The three children attended Hosford Elementary School, which was only one long block from their house in Southeast Portland, and later all three graduated from Cleveland High School. Some years after Ernie and Leona divorced, he had a reconversion experience and was rebaptized into the Tabernacle
Seventh-day Adventist Church.
After spending a number of years living and working as an engineer in Willits, California, he moved back to the Northwest, settling in Vancouver, Washington where he attended
the Hazel Dell Church. It was at this time that, while working as a literature evangelist selling books door-to-door, he met Wanda. She was taken with the books—and the bookseller— and was soon baptized. The two were married on August 6, 1982. While attending the Hazel Dell church, Ernie served as head elder, preached and often taught the Sabbath School class with Wanda serving as treasurer. It was also, to some extent, through his influence some years earlier that both Debbie and Clinton, when they were college-aged, decided to become Seventh- day Adventists.
When the Ridgefield and Hazel Dell churches were merged into the Whipple Creek Seventh-day Adventist Church, Ernie and Wanda attended there regularly, with Wanda serving as treasurer.

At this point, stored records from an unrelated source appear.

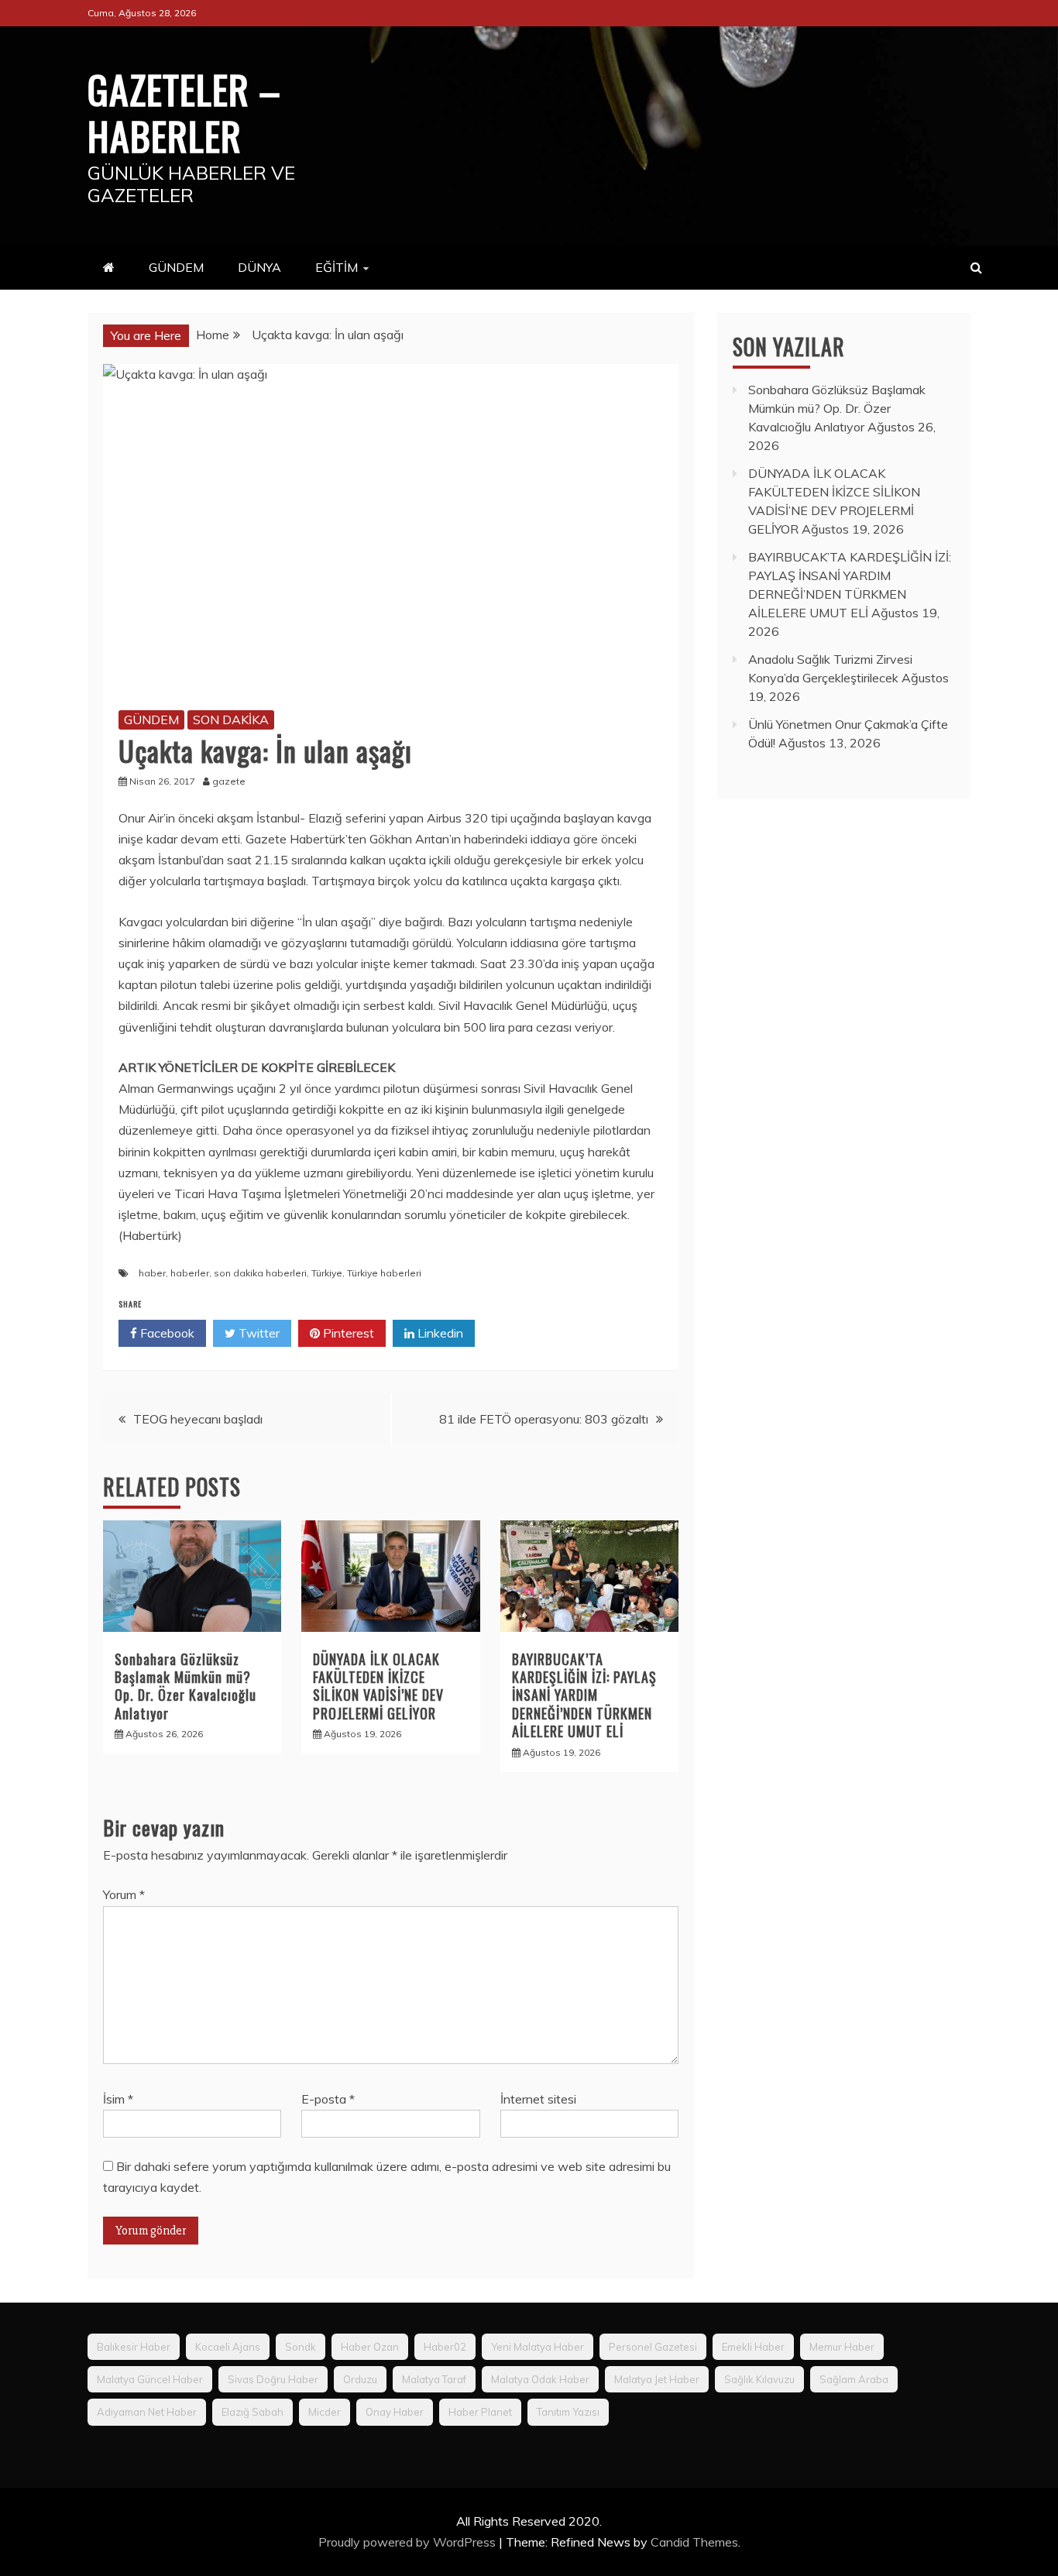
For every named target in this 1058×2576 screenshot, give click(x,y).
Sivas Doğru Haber (273, 2379)
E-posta (328, 2099)
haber (152, 1273)
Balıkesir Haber (133, 2347)
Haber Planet (480, 2412)
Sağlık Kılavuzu (759, 2379)
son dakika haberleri (260, 1273)
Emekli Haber (753, 2347)
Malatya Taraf (434, 2379)
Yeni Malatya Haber (537, 2347)
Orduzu (360, 2379)
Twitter (257, 1333)
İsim (118, 2099)
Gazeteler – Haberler (184, 111)
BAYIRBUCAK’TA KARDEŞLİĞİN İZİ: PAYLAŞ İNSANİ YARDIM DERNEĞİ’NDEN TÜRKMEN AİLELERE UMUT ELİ (584, 1695)
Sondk (300, 2347)
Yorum (124, 1894)
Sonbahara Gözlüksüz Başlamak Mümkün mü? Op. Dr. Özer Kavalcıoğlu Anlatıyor (185, 1686)
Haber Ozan (370, 2347)
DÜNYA (259, 267)
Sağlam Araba (853, 2379)
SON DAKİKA (231, 719)
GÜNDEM (176, 267)
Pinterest (347, 1333)
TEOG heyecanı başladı (198, 1419)
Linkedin (438, 1333)
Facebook (165, 1333)
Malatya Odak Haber (540, 2379)
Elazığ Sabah (252, 2412)
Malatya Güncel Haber (150, 2379)
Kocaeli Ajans (227, 2347)
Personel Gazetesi (653, 2347)
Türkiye (326, 1273)
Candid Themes (694, 2542)
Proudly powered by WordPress (408, 2542)
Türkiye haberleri (384, 1273)
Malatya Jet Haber (656, 2379)
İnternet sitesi (538, 2099)
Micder (324, 2412)
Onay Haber (395, 2412)
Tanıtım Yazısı (568, 2412)
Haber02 (445, 2347)
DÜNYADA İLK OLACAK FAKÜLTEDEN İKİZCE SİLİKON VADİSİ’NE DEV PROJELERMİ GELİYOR (378, 1686)
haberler (189, 1273)
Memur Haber (841, 2347)
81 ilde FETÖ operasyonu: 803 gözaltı (543, 1419)
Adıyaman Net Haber (147, 2412)
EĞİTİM (336, 267)
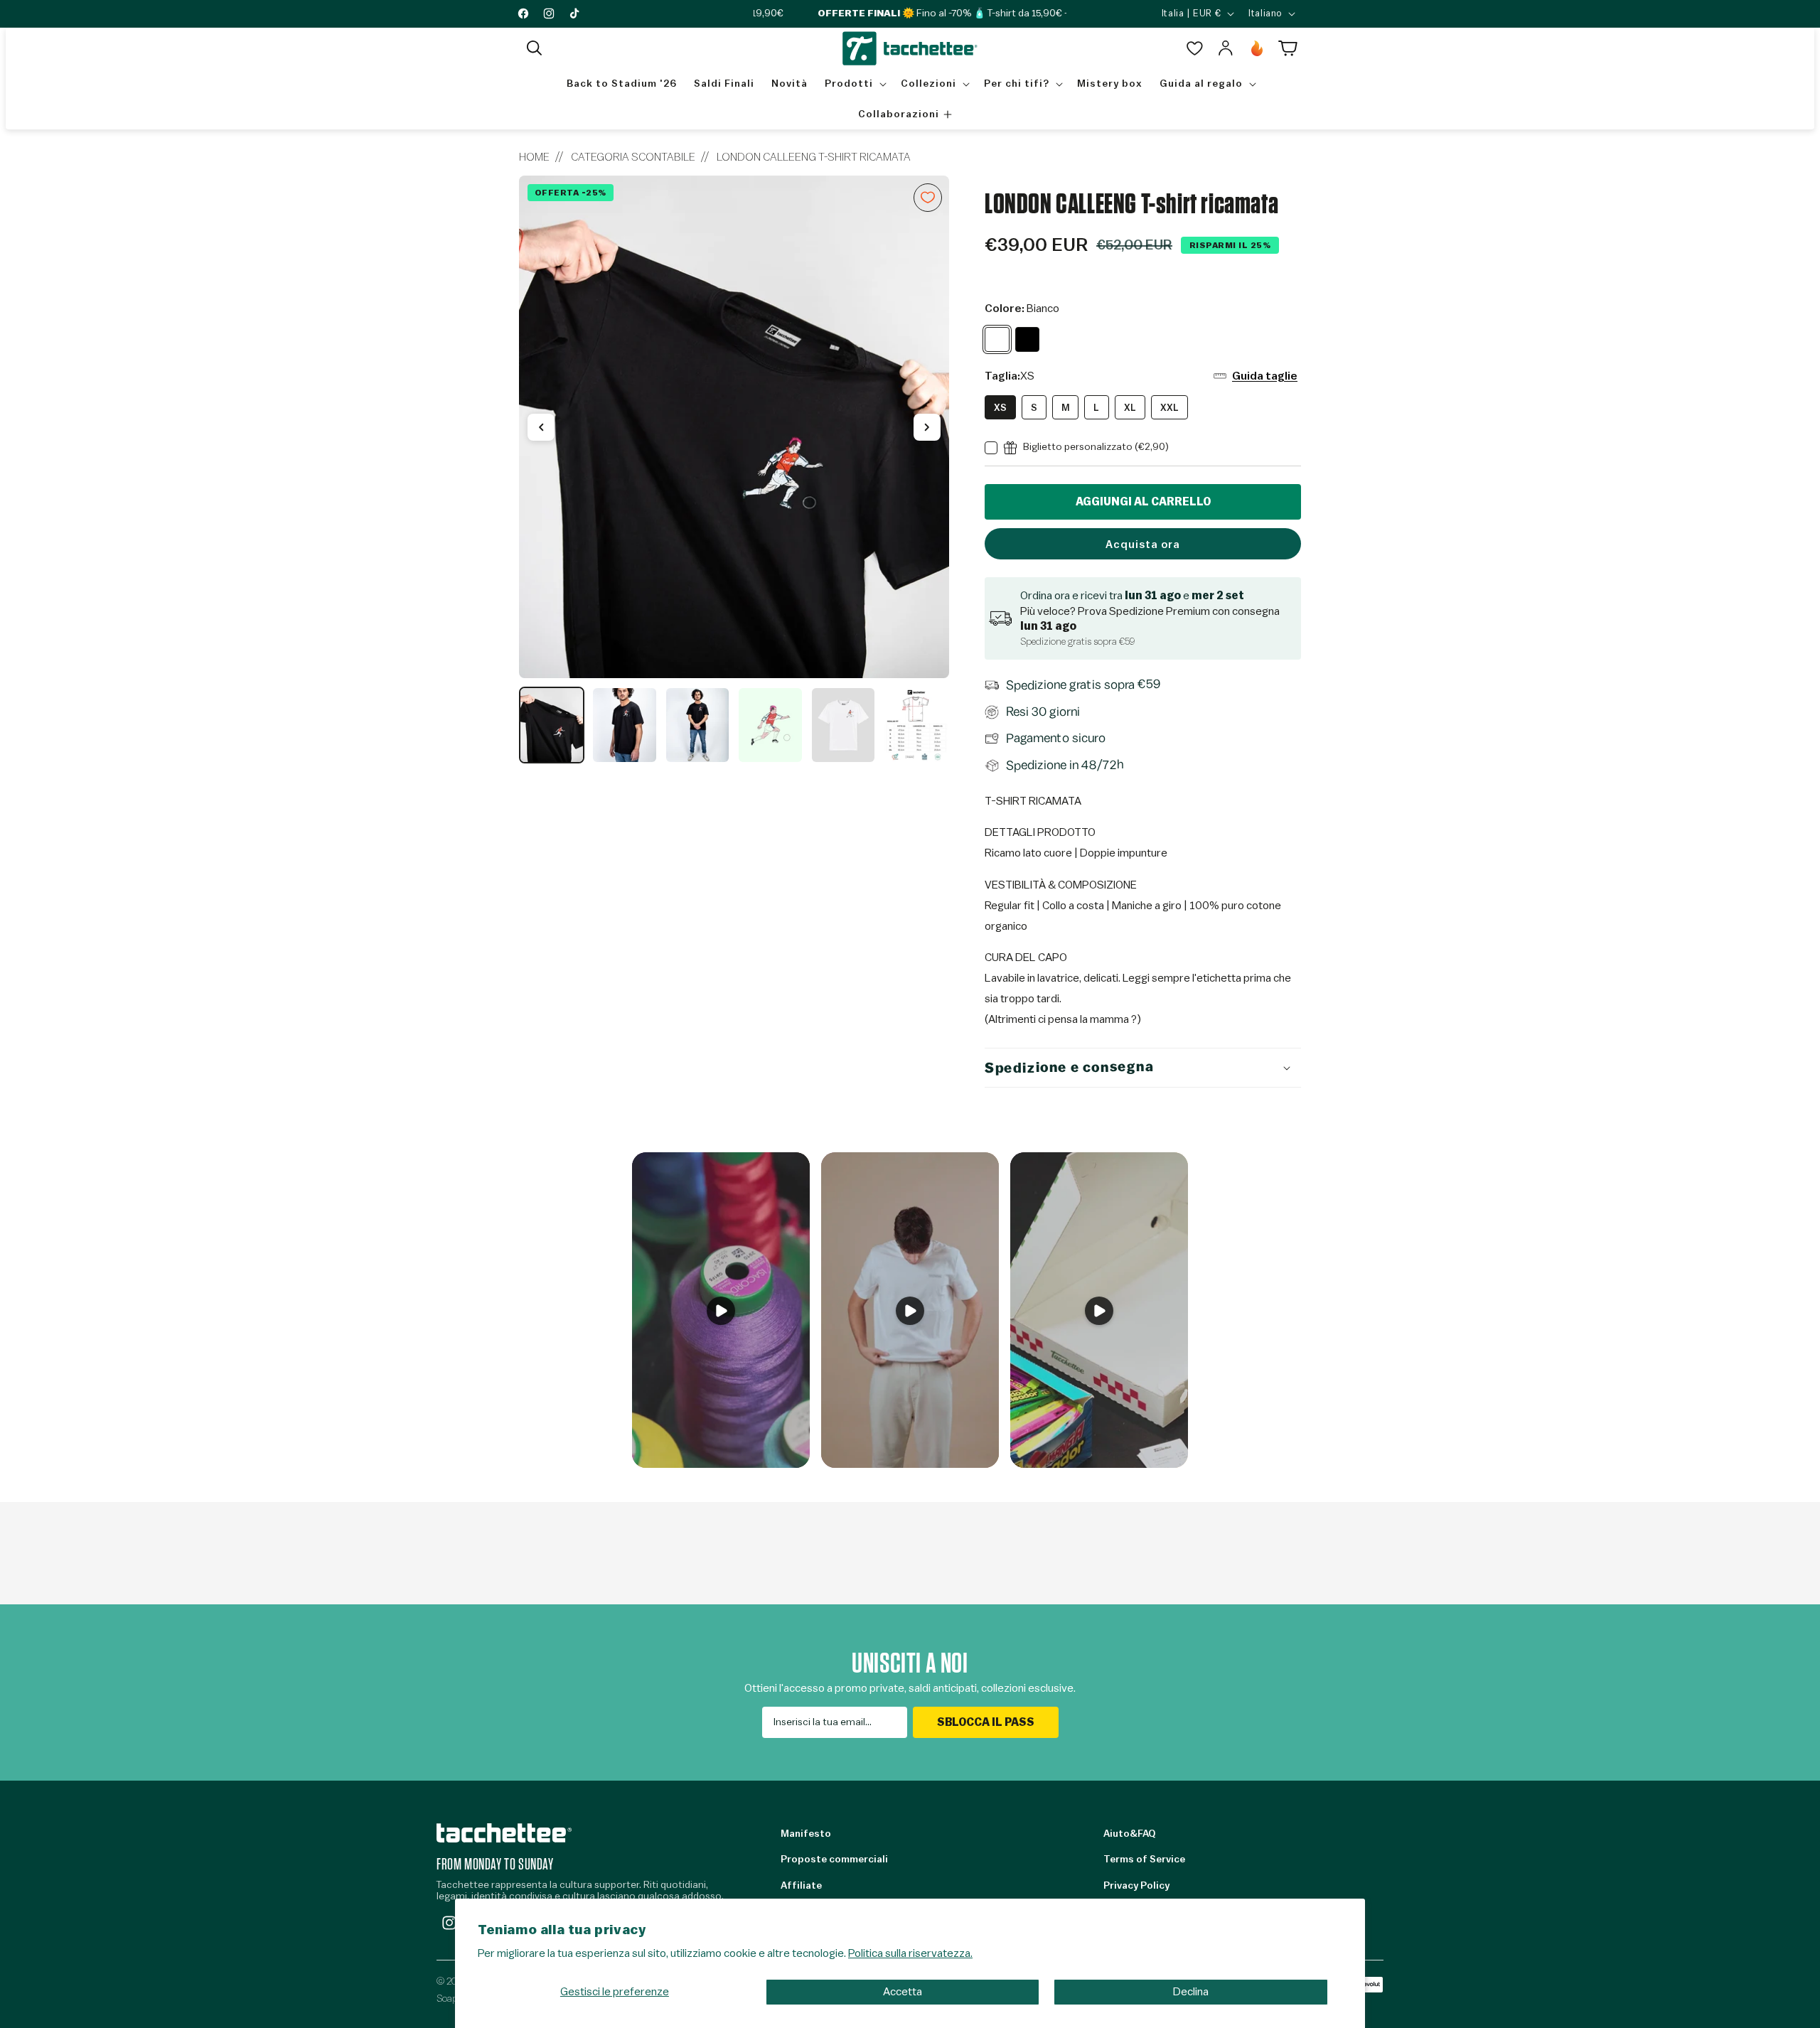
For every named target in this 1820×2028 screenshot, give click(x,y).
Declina (1191, 1991)
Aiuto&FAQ (1129, 1834)
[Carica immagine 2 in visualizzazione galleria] (624, 725)
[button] (534, 48)
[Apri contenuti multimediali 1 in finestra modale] (734, 427)
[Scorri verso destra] (927, 427)
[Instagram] (449, 1923)
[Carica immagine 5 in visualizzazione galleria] (843, 725)
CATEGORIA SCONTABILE (633, 157)
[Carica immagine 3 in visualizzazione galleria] (697, 725)
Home (534, 157)
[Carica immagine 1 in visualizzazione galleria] (551, 725)
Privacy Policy (1136, 1886)
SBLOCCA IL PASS (985, 1722)
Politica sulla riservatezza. (910, 1953)
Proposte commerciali (834, 1860)
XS (1000, 407)
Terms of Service (1144, 1860)
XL (1130, 407)
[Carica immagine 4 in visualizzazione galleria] (770, 725)
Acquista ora (1143, 545)
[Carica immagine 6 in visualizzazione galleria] (915, 725)
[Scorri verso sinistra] (541, 427)
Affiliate (801, 1886)
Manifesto (806, 1834)
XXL (1169, 407)
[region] (734, 470)
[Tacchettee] (504, 1832)
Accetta (902, 1991)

One of his granddaughters, Heather Grace Wahlen, remembers Ernie this way: “He was kind and genuine, stubborn in a good sense, and proud of his children and grandchildren. I loved him very much and wish I could have known him more and spent more time with him. He was very special. He always had the sweetest sparkle, shine, and twinkle in his eyes. He had sincere hands and would never harm or hurt anyone or thing knowingly.”
On Friday evening, November 20, 2020, at 7:20 p.m., Ernie went to sleep in Jesus to await the resurrection morning. He is survived by Wanda, his wife of thirty-eight years, children Debbie, Brenda, Clinton, step-children Christy, Rusty, Mike, twelve grandchildren, and ten great-grandchildren, all of whom he loved dearly. And the members of these two blended families will miss him very much. He would invariably conclude his prayers with this request: “. . . and at last save us all in Thy kingdom.” It was his hope and fervent desire to see Jesus come and that his family would be together with him in heaven. May God grant this persistent prayer of his.